Un pas en arrière pour la protection des milieux humides
Le promoteur du Domaine Islemère ne restaurera que 25% de ce qu’il a détruit
Lorsque le 22 août 2005, Thomas Mulcair ordonne à un promoteur et à Ville de Laval de remettre en état des milieux humides saccagés, les écologistes jubilent.

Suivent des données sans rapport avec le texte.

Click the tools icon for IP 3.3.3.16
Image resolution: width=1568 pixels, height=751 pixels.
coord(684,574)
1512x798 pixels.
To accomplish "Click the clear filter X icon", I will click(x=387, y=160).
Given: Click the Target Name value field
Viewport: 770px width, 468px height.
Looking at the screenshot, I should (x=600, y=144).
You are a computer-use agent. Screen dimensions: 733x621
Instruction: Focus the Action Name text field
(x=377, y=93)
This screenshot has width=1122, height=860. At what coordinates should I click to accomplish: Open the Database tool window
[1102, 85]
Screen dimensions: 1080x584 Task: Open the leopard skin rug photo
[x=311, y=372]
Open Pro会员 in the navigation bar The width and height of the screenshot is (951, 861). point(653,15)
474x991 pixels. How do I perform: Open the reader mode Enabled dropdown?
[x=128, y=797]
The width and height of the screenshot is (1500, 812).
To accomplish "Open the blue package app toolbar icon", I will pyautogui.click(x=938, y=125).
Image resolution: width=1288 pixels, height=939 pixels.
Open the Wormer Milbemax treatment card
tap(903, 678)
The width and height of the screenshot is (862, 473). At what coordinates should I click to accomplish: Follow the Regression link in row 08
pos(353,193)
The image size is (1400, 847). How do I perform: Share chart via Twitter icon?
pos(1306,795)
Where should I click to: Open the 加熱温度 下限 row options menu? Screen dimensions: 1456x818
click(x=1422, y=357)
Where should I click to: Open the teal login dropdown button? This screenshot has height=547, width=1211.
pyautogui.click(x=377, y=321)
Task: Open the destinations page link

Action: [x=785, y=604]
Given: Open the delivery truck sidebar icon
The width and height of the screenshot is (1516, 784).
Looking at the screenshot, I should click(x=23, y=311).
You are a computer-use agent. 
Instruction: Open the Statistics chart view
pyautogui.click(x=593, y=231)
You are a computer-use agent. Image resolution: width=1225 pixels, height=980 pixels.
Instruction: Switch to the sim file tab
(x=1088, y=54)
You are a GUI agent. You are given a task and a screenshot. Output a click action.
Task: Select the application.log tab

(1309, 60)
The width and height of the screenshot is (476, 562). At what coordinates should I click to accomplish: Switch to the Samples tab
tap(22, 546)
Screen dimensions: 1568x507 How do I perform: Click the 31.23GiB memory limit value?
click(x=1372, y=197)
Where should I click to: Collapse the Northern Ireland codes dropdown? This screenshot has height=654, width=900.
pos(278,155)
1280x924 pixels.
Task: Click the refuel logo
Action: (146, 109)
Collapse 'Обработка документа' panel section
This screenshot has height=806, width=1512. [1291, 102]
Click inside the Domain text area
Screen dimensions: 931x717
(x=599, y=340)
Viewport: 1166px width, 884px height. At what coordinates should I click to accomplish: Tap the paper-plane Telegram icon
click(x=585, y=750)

La portée de ce précédant, créé par l’ancien ministre de l’Environnement, est désormais grandement limité par un jugement de la Cour supérieure rendue la semaine dernière.
Remo Zeppilli, promoteur du contesté projet de développement domiciliaire Domaine Islemère, à Sainte-Dorothée, n’aura finalement à effacer les traces de son ravage que sur moins de 25% de la zone initialement visée par le ministère du Développement durable, de l’Environnement et des Parcs (MDDEP).
C’est la principale conclusion d’un jugement de la Cour supérieure émis le 22 février dernier, en faveur du promoteur qui avait demandé l’annulation de l’ordonnance du ministère.
Imprudence et insouciance
Le promoteur Remo Zeppilli n’a pas été exonéré de tout blâme par le tribunal, qui lui ordonne de soumettre au MDDEP, dans un délai de 90 jours, un plan de restauration pour une partie des milieux humides détruits.
«La preuve faite à l’audience ne laisse aucun doute au tribunal que [la compagnie à numéro de Remo Zeppilli] a fait preuve d’imprudence et d’insouciance en décidant en juillet 2004 de faire effectuer des travaux de défrichage et d’enlèvement de terre noire dans une région que le ministère avait déjà qualifiée de "terres humides"», peut-on lire dans le jugement d’une trentaine de pages.
Guerre sémantique
Le tribunal maintient donc l’ordonnance pour la destruction de marais au sud et au nord des terrains du promoteur, ainsi que d'un corridor humide entre les deux. Ces sites avaient été identifiés par le ministère dès 2003. Un autre milieu humide, un «marécage forestier sur tourbe», dont l'existence n'a été signalée qu'en août 2005 par le ministère, n'a cependant pas bénéficié de la déférence du juge.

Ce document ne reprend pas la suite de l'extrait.